Aim:
Duplicate the part of the data that opens with the line containing "Where should I" and runs through the end of the data, both ends included. Leave the pictures out of your answer.

Records drawn from a data source:
◆ ◆ ◆ ◆ ◆ ◆ ◆
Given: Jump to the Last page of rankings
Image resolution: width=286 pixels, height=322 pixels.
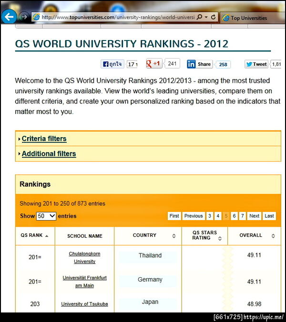Looking at the screenshot, I should coord(269,216).
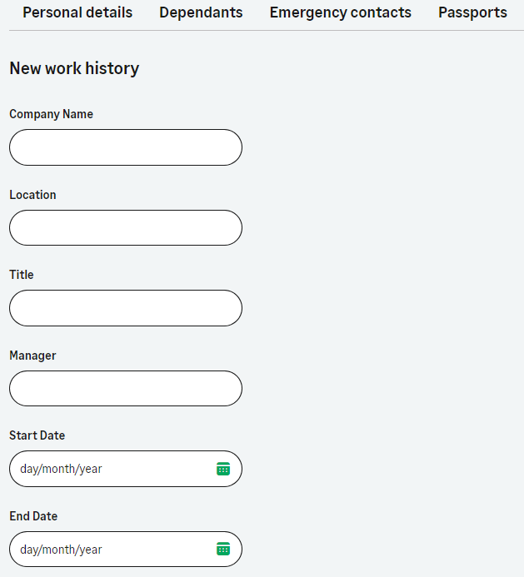Select the year segment in Start Date
524x577 pixels.
(x=91, y=469)

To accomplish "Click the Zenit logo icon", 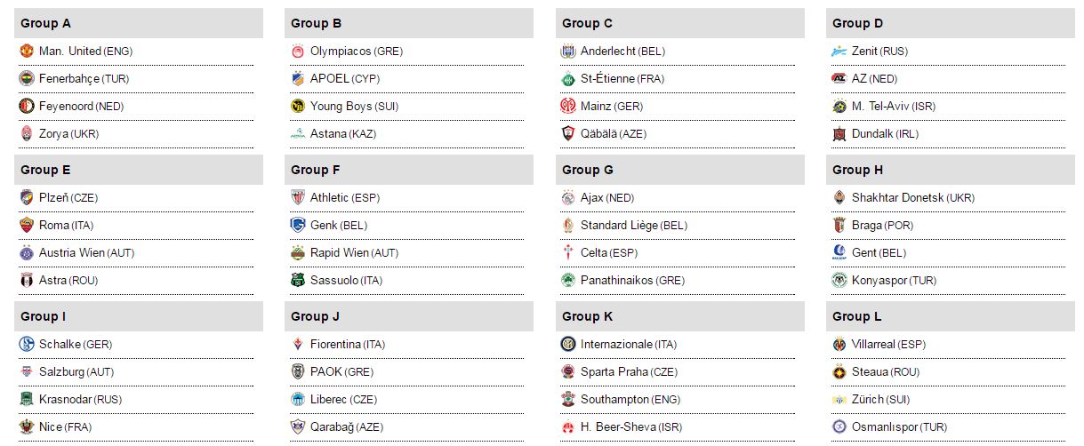I will (x=839, y=52).
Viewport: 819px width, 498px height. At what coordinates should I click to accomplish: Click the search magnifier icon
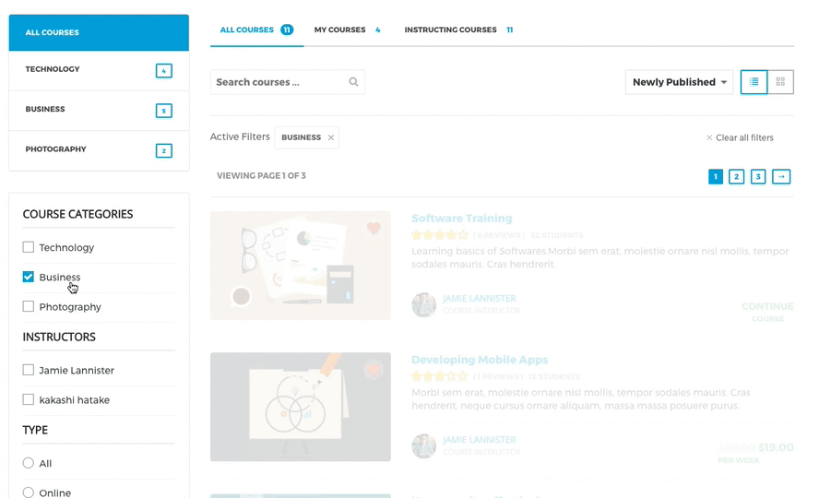(353, 82)
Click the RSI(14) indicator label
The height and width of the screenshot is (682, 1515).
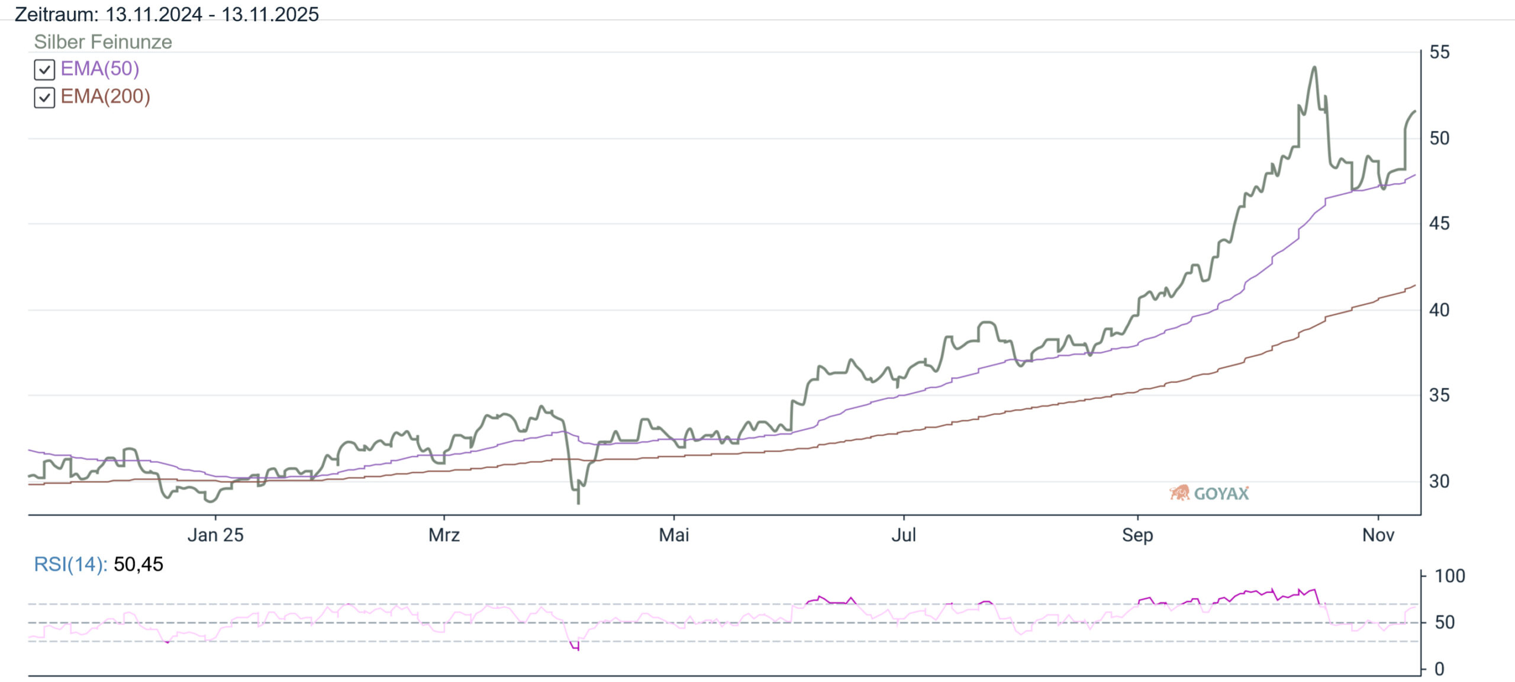tap(70, 564)
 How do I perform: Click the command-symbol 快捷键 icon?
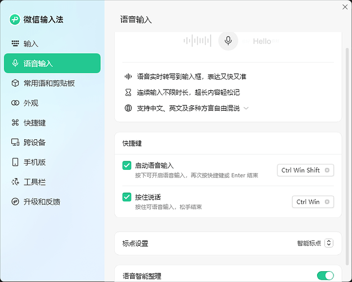15,122
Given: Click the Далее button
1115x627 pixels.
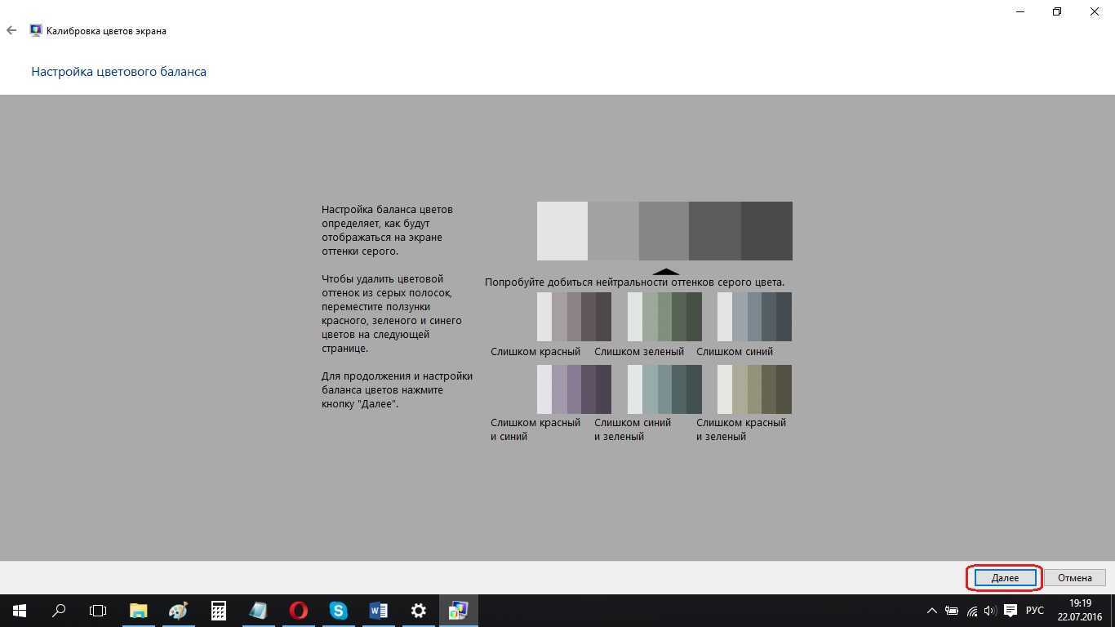Looking at the screenshot, I should click(x=1005, y=578).
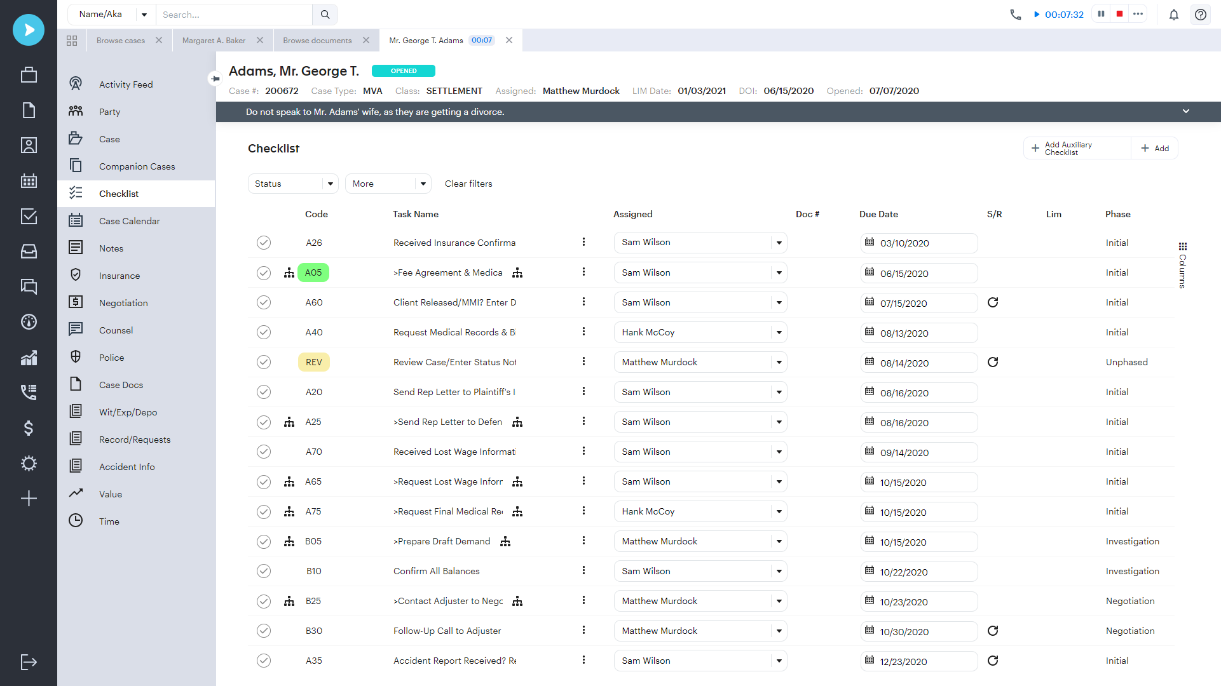Image resolution: width=1221 pixels, height=686 pixels.
Task: Click the phone icon in the top bar
Action: click(x=1015, y=13)
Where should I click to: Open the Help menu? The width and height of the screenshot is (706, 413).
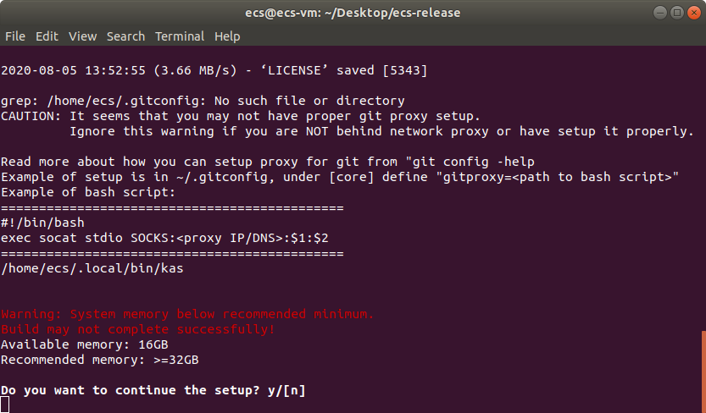click(x=227, y=36)
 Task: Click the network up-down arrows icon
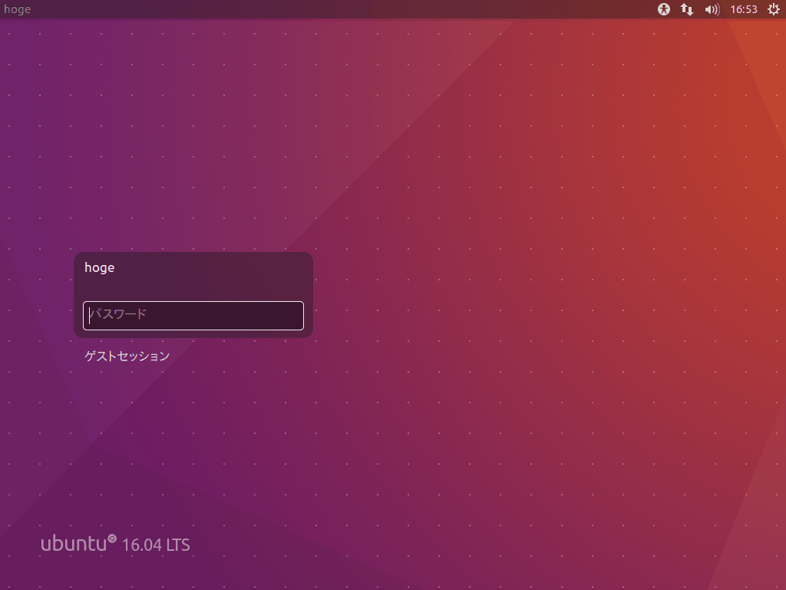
◆ ◆ ◆ ◆ ◆ ◆ ◆
The result:
Where should I click to: Open the Help menu? The width and height of the screenshot is (706, 413).
click(x=227, y=36)
 Task: Click the network up-down arrows icon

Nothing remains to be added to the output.